WHAT TO WORK ON. Which lines in the items below contain the string "beside"? Report each such line in full, and treat uppercase and lowercase as different.

DATA ROWS.

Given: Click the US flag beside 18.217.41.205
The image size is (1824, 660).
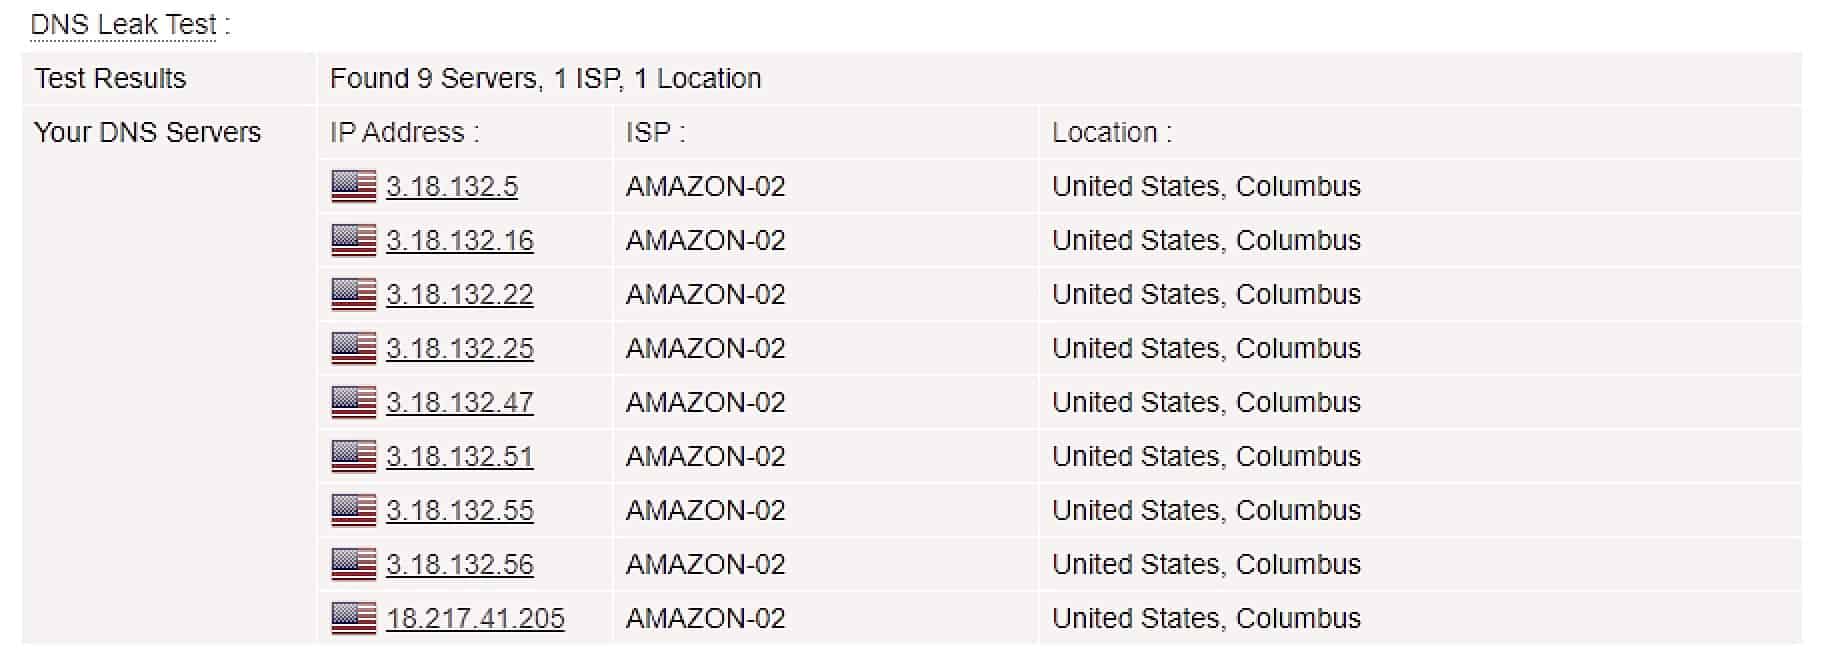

==

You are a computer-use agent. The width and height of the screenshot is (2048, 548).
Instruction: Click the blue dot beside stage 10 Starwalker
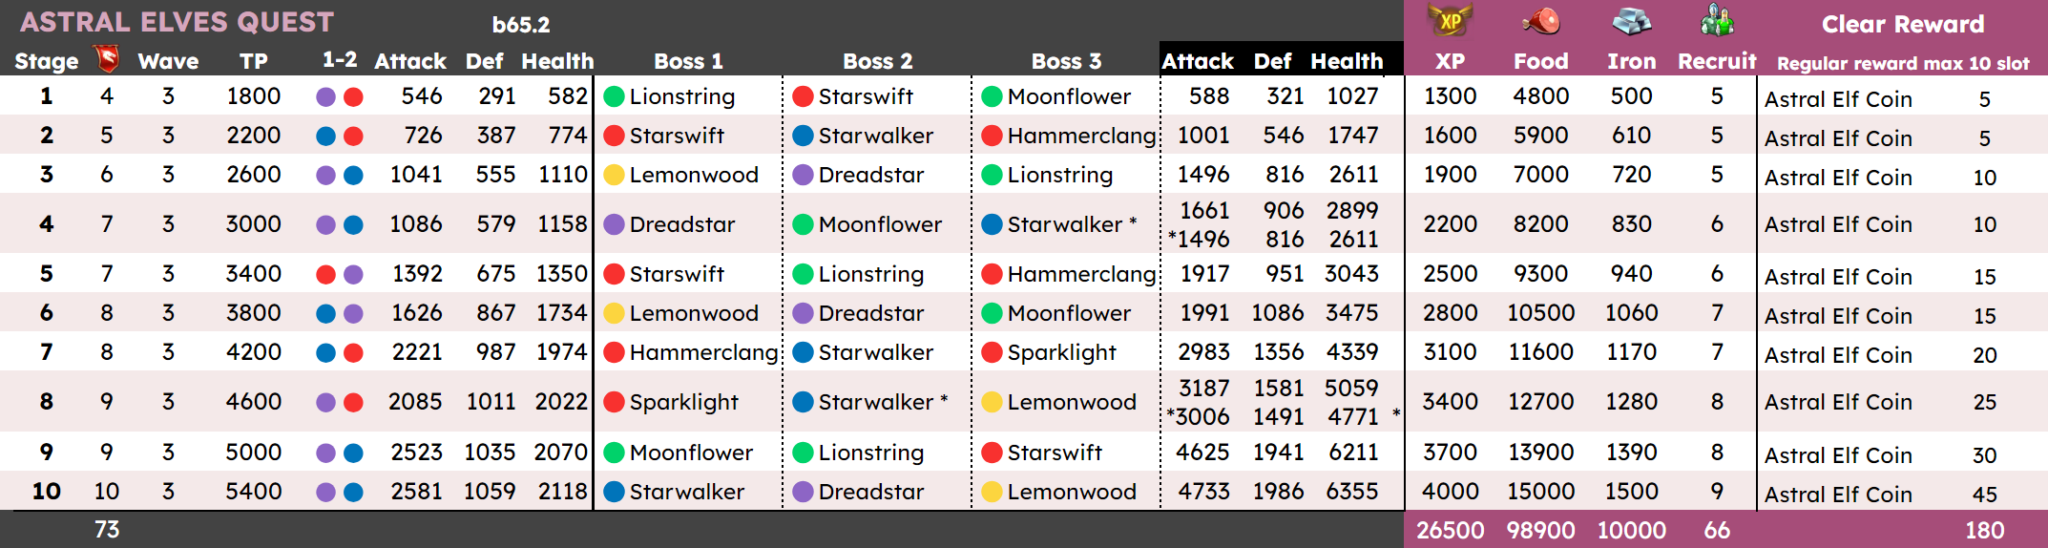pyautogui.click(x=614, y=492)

THE SOLUTION.
Given: Click the US flag beside 18.217.41.205
Instruction: Click the blue dot beside stage 10 Starwalker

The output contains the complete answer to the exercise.